#### EXTRACTED RECORDS

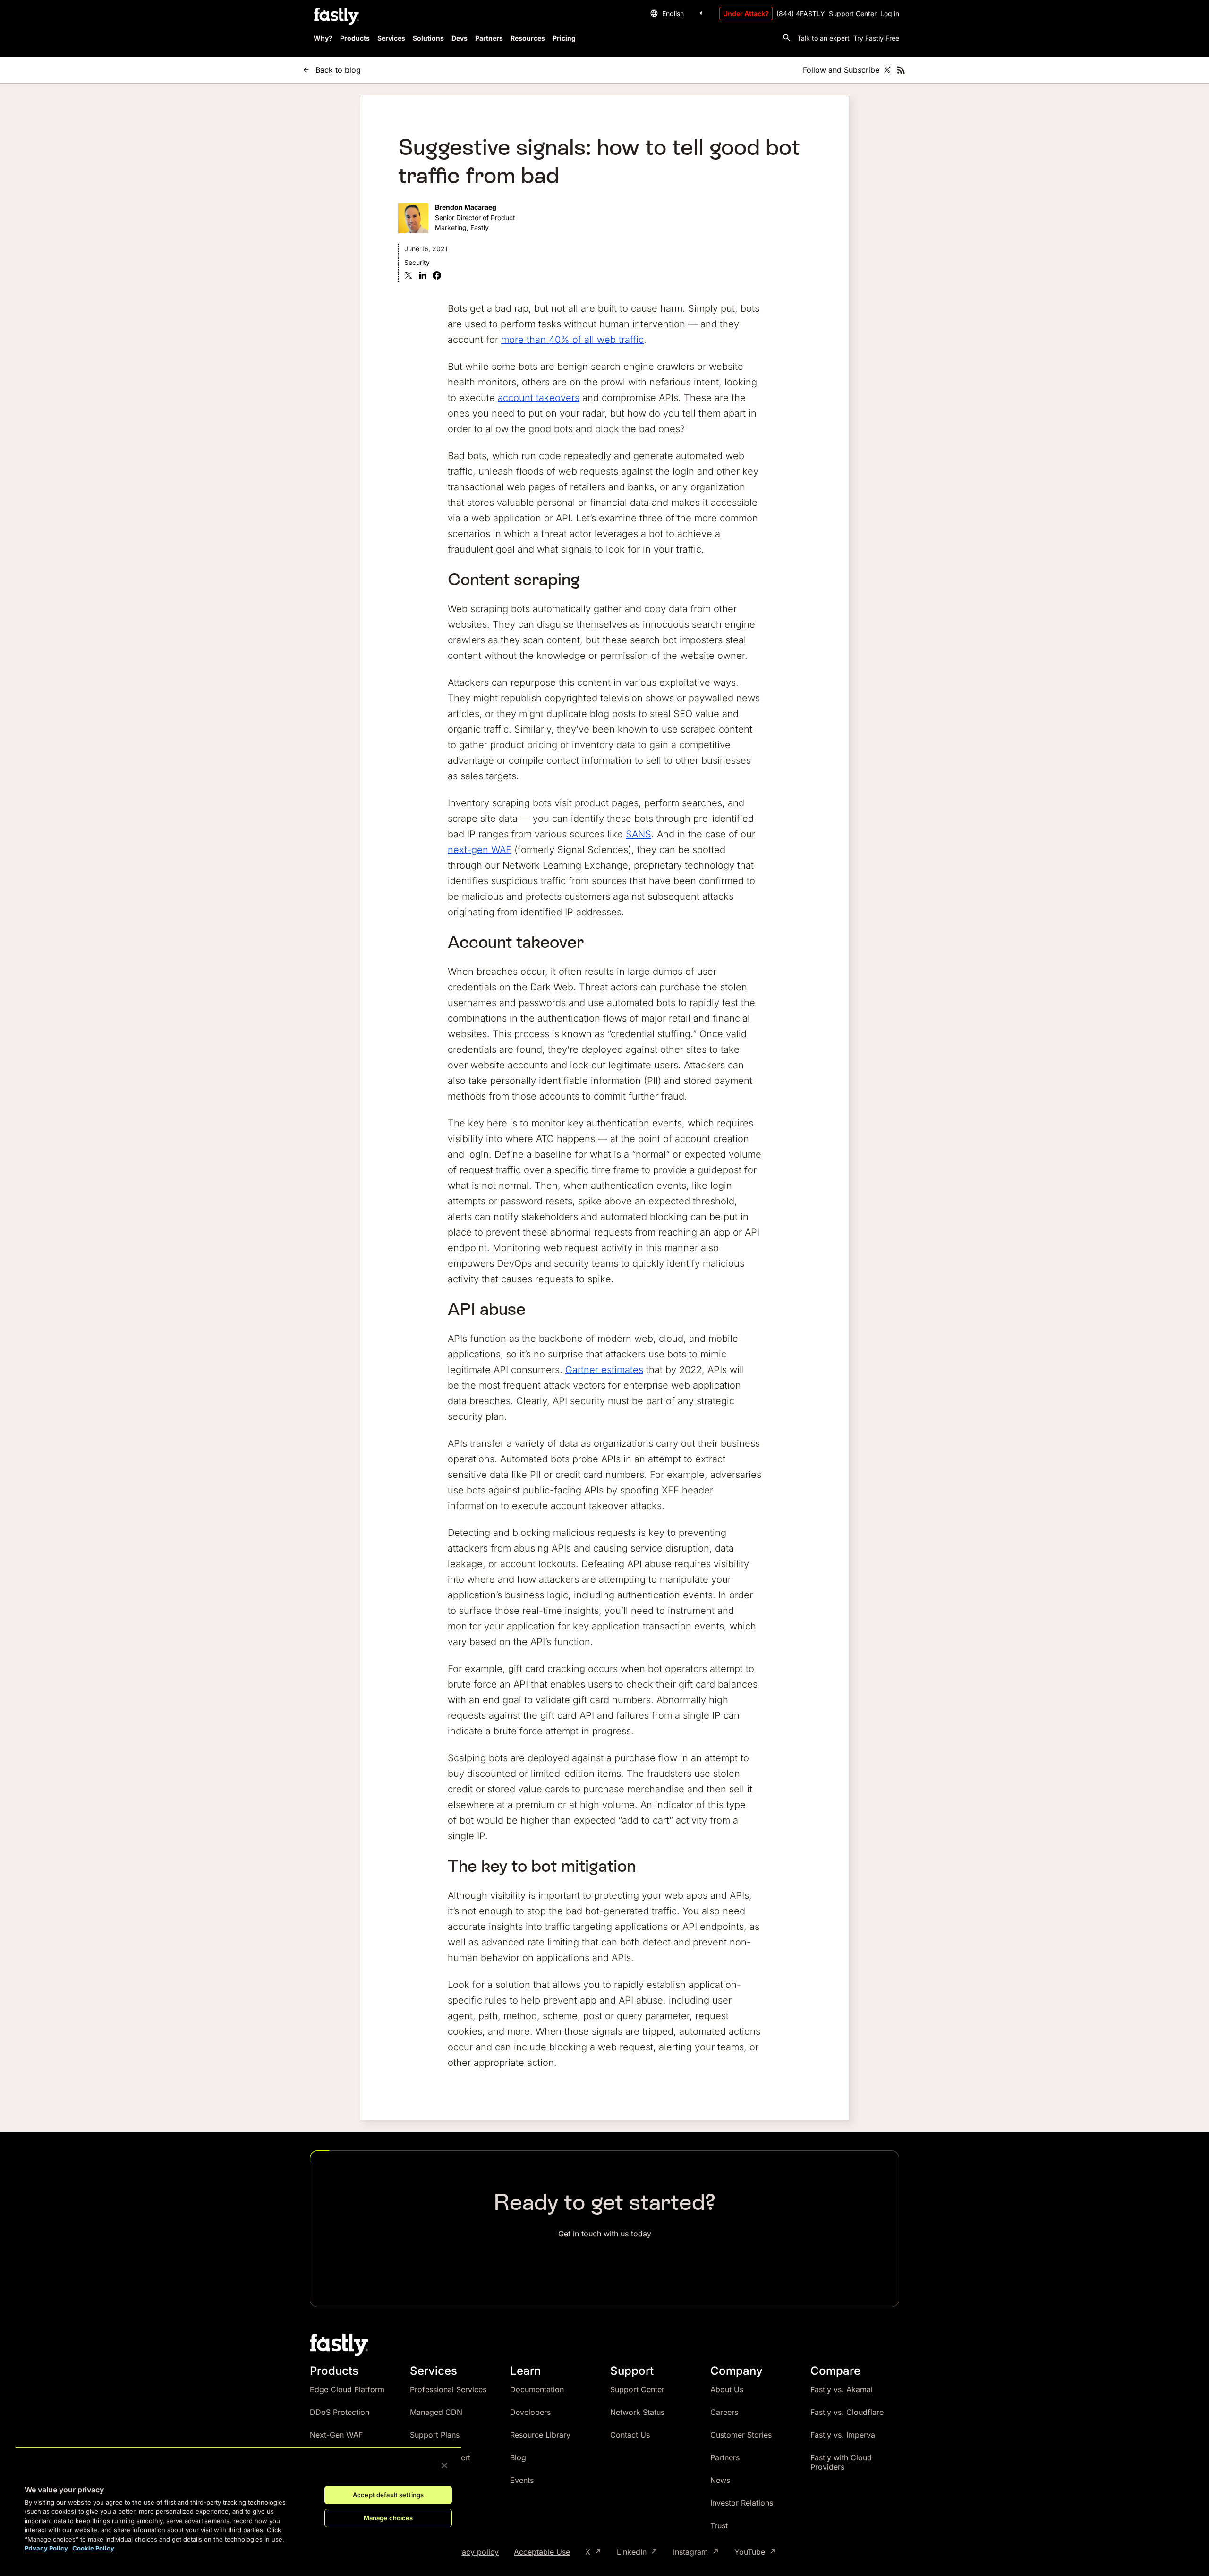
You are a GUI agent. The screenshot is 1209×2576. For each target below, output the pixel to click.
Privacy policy (473, 2552)
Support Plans (435, 2435)
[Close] (444, 2465)
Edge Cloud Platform (347, 2389)
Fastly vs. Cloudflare (847, 2412)
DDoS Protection (339, 2412)
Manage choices (388, 2518)
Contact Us (630, 2435)
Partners (725, 2457)
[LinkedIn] (422, 276)
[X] (408, 276)
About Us (726, 2389)
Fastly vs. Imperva (842, 2435)
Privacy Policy (46, 2548)
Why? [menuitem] (323, 38)
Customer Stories (741, 2435)
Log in (889, 13)
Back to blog (338, 70)
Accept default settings (388, 2495)
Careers (724, 2412)
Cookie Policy (93, 2548)
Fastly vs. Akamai (841, 2389)
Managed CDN (436, 2412)
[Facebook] (437, 276)
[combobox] (678, 13)
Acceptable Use (542, 2552)
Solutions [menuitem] (428, 38)
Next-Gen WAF (336, 2435)
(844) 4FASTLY (800, 13)
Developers (530, 2412)
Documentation (537, 2389)
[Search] (786, 37)
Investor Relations (741, 2503)
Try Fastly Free (876, 38)
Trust (719, 2525)
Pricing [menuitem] (564, 38)
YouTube (749, 2552)
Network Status (637, 2412)
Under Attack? (746, 13)
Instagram (690, 2552)
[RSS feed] (901, 70)
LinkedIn (632, 2552)
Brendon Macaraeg (465, 207)
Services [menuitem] (391, 38)
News (720, 2480)
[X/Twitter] (887, 70)
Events (522, 2480)
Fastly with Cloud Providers (841, 2462)
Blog (518, 2457)
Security (417, 262)
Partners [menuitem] (489, 38)
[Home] (335, 16)
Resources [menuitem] (528, 38)
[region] (238, 2504)
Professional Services (448, 2389)
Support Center (853, 13)
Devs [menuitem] (459, 38)
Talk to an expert (823, 38)
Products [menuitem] (355, 38)
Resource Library (540, 2435)
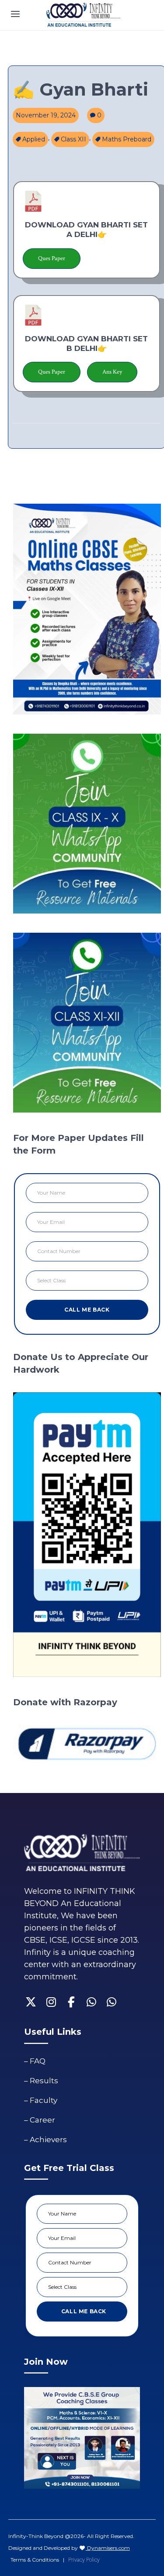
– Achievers (45, 2139)
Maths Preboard (126, 139)
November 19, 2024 (46, 115)
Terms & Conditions (34, 2559)
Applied (33, 139)
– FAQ (34, 2061)
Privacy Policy (84, 2560)
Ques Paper (51, 258)
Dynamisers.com (108, 2548)
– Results (41, 2080)
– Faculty (40, 2100)
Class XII (73, 139)
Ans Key (112, 372)
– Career (39, 2120)
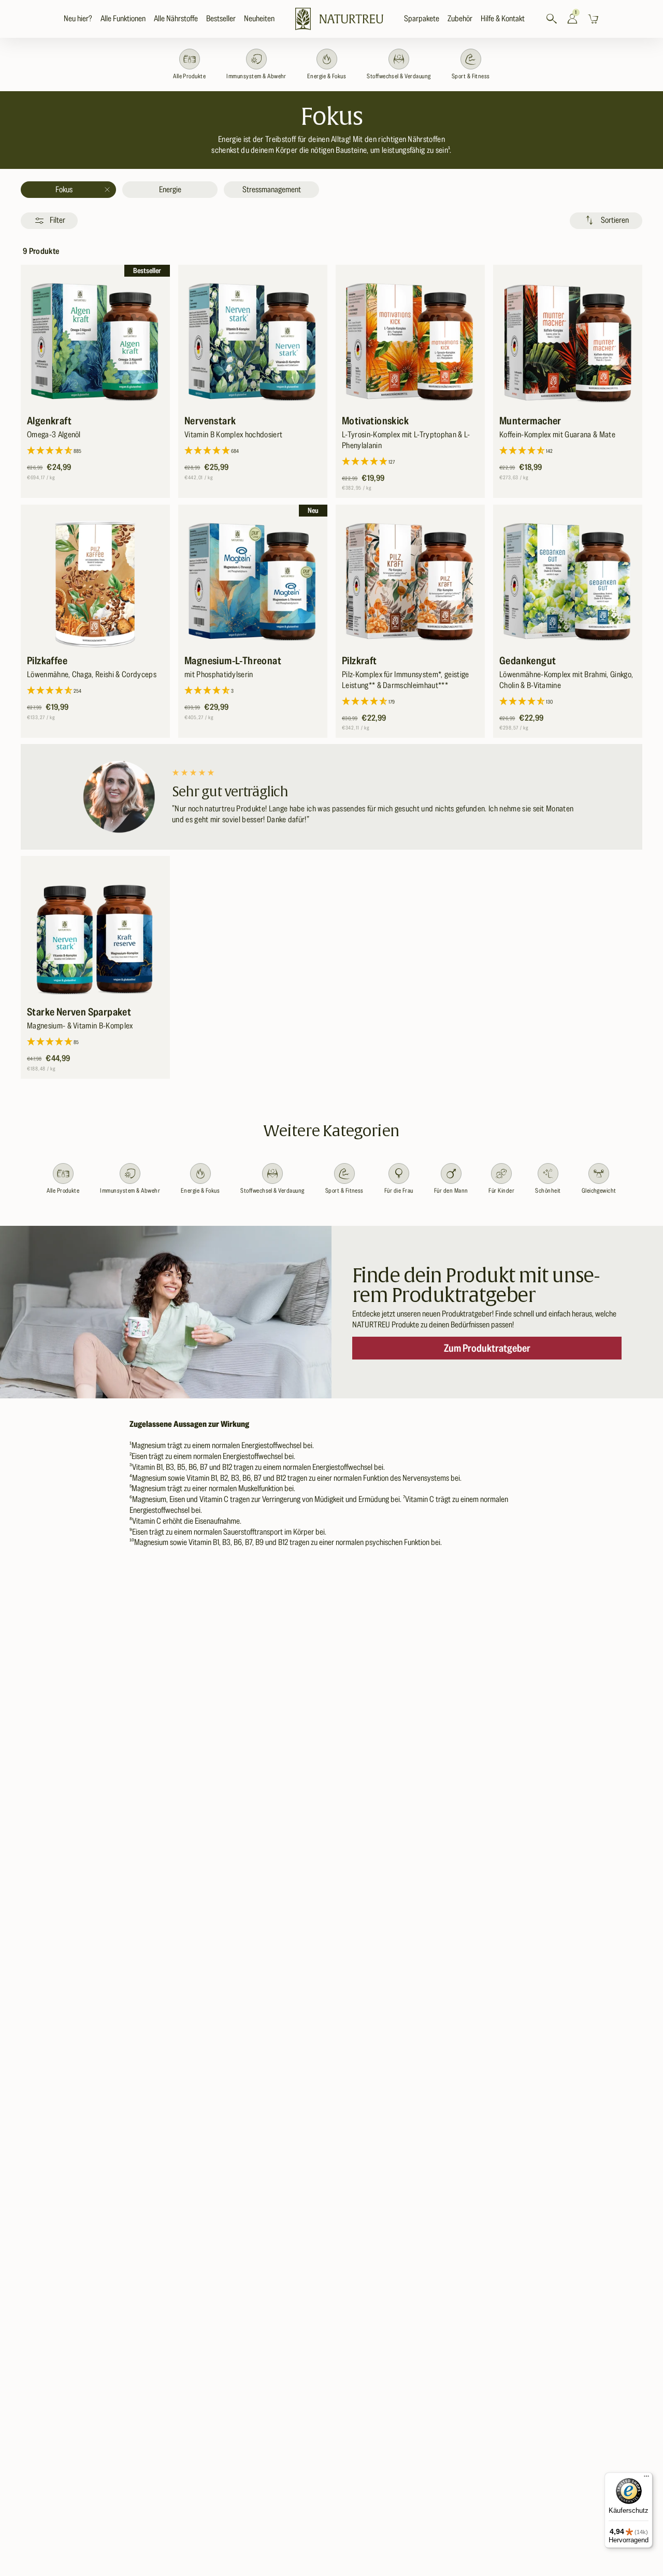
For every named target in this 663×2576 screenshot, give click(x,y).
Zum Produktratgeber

########

▶ PROBLEM TO WORK ON
Say how many lines of the data above include the word "target", and add nothing further.

▶ TASK RESPONSE
2